平成二十四年度Ai学術シンポジウムが七月一日,日医会館大講堂で開催されました。本シンポジウムは,日医,日本医学放射線学会,日本小児科学会,日本救急医学会,オートプシー・イメージング(Ai)学会,日本警察医会,日本診療放射線技師会の七団体の共催で行われたもので、200名近くの方が参加しました。今回のシンポジウムは、日本医師会会長選挙等があった関係で、アナウンスも6月になってからと、かなりばたばたしていましたが、Aiと児童虐待に関する関心の高さが予想以上にあるようで、これだけの参加者が集まる結果となりました。

冒頭のあいさつで横倉義武会長(羽生田俊副会長代読)は,「死亡時画像診断(Ai=Autopsy Imaging)の有用性については,医学的にも社会的にも有効な知見が集積されつつあり活用が期待されている。その中でも,昨今重要な社会問題の一つである児童虐待に関しては,Aiの活用により虐待の事実を明らかにすることで虐待行為を未然に防ぎ,虐待のない社会を作るための一つの方法として重要な役割を果たすものと考える」と、Aiへの期待を述べられました。引き続き、藤田一枝厚生労働大臣政務官(宮本哲也厚労省医政局総務課医療安全推進室長代読)からもあいさつがありました。医師会としてもAiに前向きに取り組み、そのことを厚生労働省も理解しているという流れですね(と私は思います)。宮本室長は、Aiに関して理解している方で、前回、今回とも最後まで、シンポジウムに参加していただきました。

第一部では,高杉敬久常任理事が進行を務め,六名の演者が講演を行いました(プログラム参照)。

郷原信郎氏(関西大学特任教授・弁護士・総務省顧問,同省コンプライアンス室長)は司法の立場から、「児童虐待死」を犯罪として立件することの困難性を示し、Aiが死因究明にもたらす効果は「死因究明の客観化」であり,児童虐待問題と刑事司法との不適合の緩和に役立つという内容の講演でした。海堂氏と以前にも対談をしており、Aiに関する理解が深い方でした。

相田典子氏(神奈川県立こども医療センター)は,児童虐待に関連する画像の読影には小児解剖・疾患、虐待診断の知識が必須であるが,現在,読影が出来る医師はごく少数であるとして,Ai読影医育成の重要性を訴えていました。

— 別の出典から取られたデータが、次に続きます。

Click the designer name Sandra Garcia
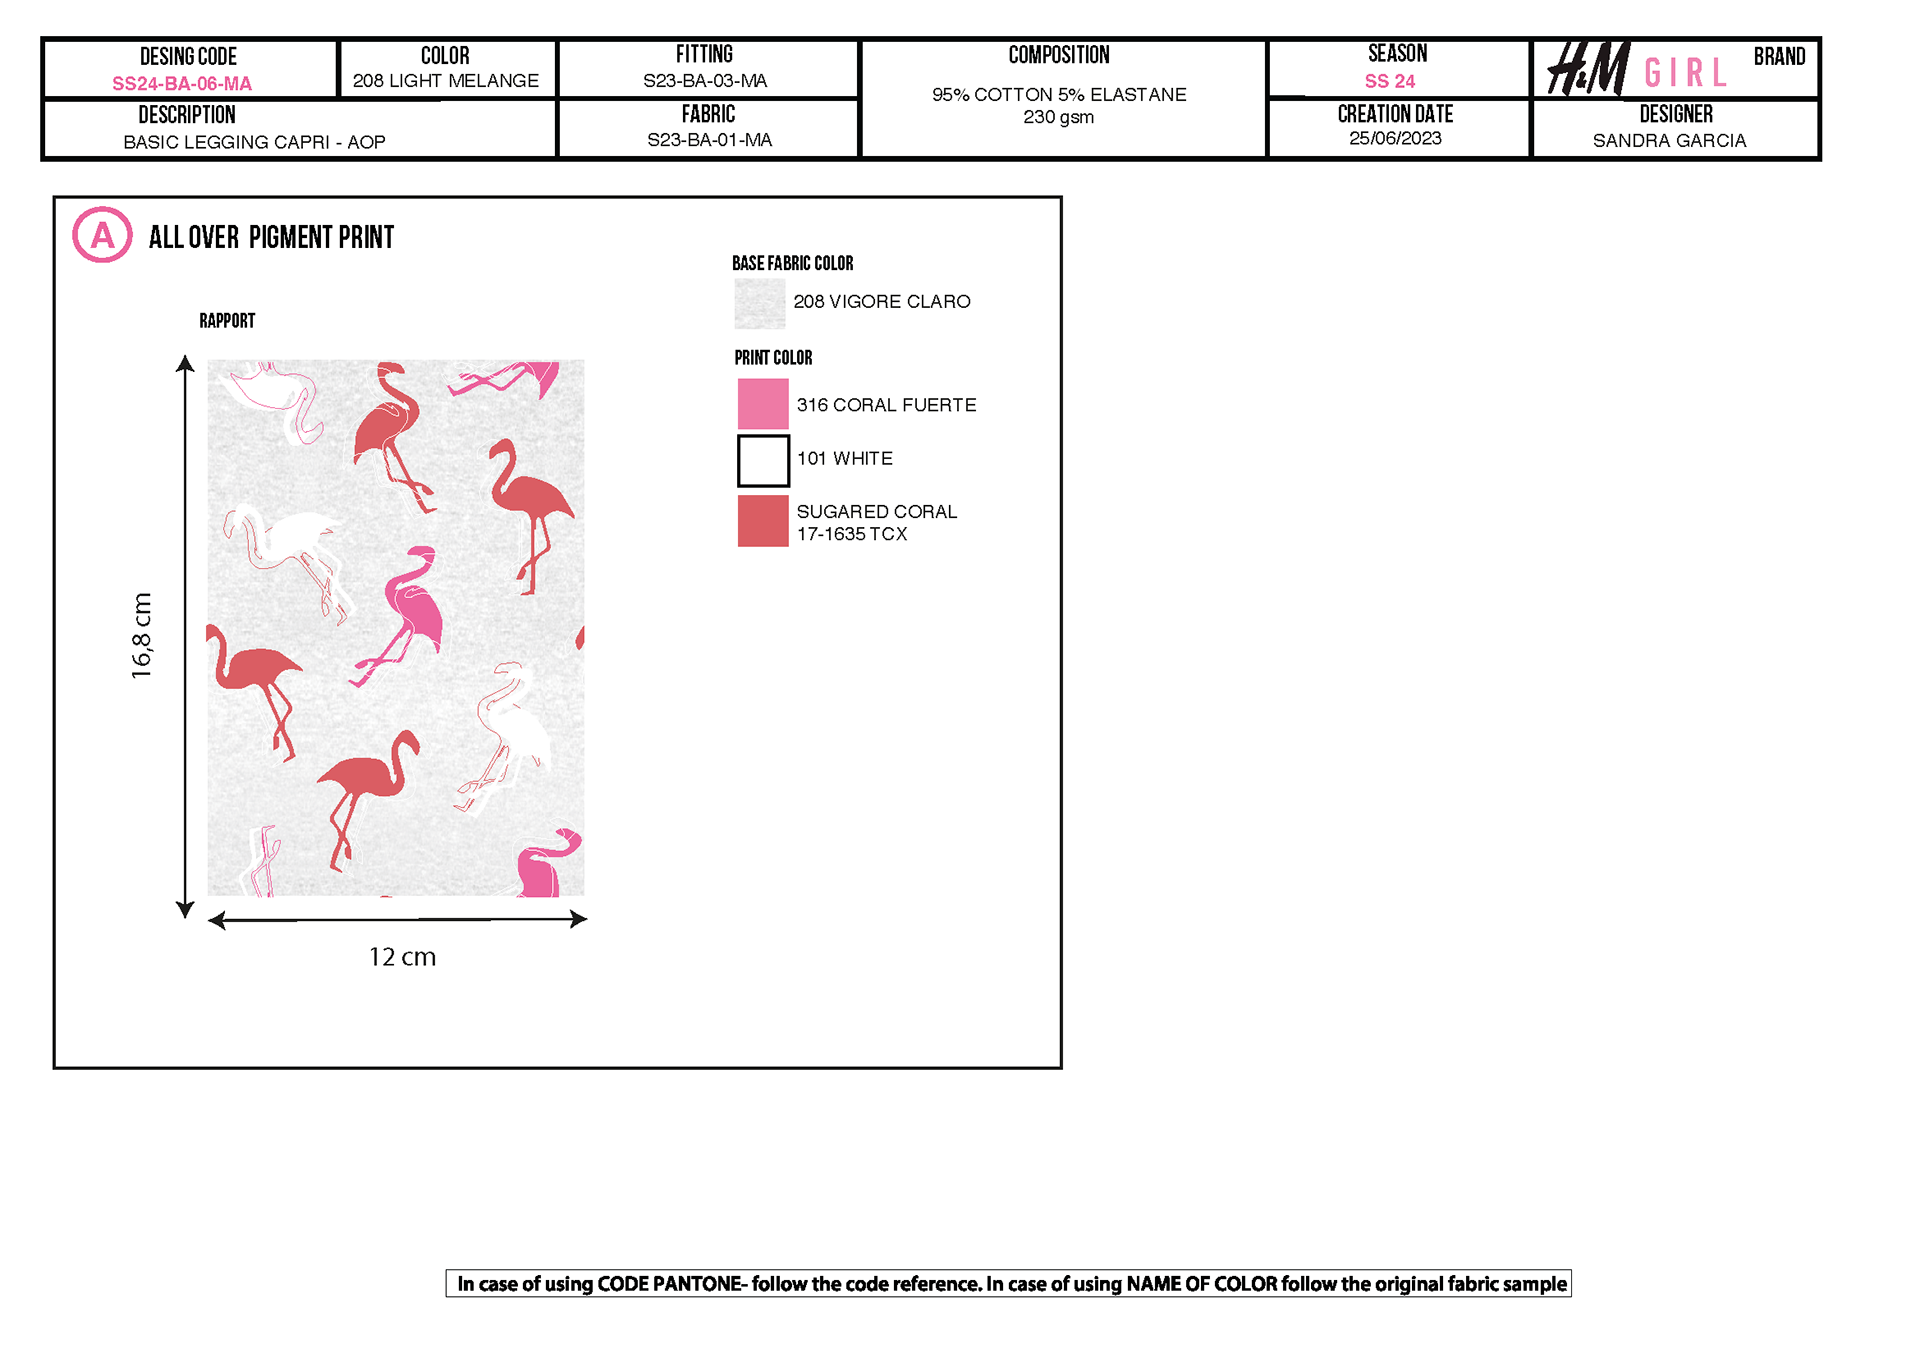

現状では読影医不足は、致し方ないところで、それを補うのがAi情報センターなどの読影中央集中システムではないかと(笑)。生体読影で手一杯の先生には負担をかけないようなシステムを作らないといけませんね。

小熊栄二氏(埼玉県立小児医療センター)は、虐待の画像診断を行うことで、行政介入の根拠となる重要証拠の確保や育児支援の契機になるだろう、更に「小児の死亡全例にAiを行えば,体制が整っていない医療施設で見逃される虐待例の発見や、虐待の抑制につながるため、大きな意味がある」と述べていました。

金子一成氏(関西医科大学小児科)は,同医科大学病院で行われている児童虐待対策として、「児童虐待等対策委員会」の活動を示し、そこで使われている「児童虐待チェックシート」を紹介してくださいました。医師個人ではなく施設全体で虐待事例に対応することの重要性を述べています。現場の小児科の先生の意見を直接聞くことが出来、今後の参考になりました。

宮本医療安全推進室長は,現在行われている厚労省での虐待防止への活動を紹介、また,Aiの普及に関しては,平成二十四年度予算に,「死亡時画像診断システム整備事業」「死亡時画像読影技術等向上研修」などを盛り込み,その推進に取り組んでいることを示してくださいました。今後も引き続き、Ai予算確保よろしくお願いしますm(__)m

私こと山本(Ai学会)は,Ai情報センターで行われている活動を紹介し,「今後は,虐待防止につなげるためにも,小児死亡時のAi全例実施と情報の集約化・管理が必要である」と述べ,その実現には各施設でのAi情報の開示が必要と話しました。

第二部では,今村聡副会長が座長を務め,第一部の演者に、木ノ元直樹氏(弁護士)、溝口史剛氏(群馬県済生会前橋病院)を加えた八名で総合討論を行いました。

討論の中では、Ai読影の責任や読影可能な範囲を明確にして、厚労省等で開催される検討会の中で主張していく必要があることなどが確認されました。フロアからも質問がありましたが、以前のようにAiに懐疑的で本当に行う必要があるのかという質問はなく、いずれも実際にAiを行う上での現実的な問題についてのものが多かったのが印象的でした。

最後に、高杉常任理事が六月に国会で可決成立して間もない死因究明関連二法案にも触れつつシンポジウムの議論を総括し、閉会となりました。
やはり、日本医師会が主催としてシンポジウムを開催することの意義、社会的な波及効果を痛感しました。今後も連携を強めていけなければなりませんね。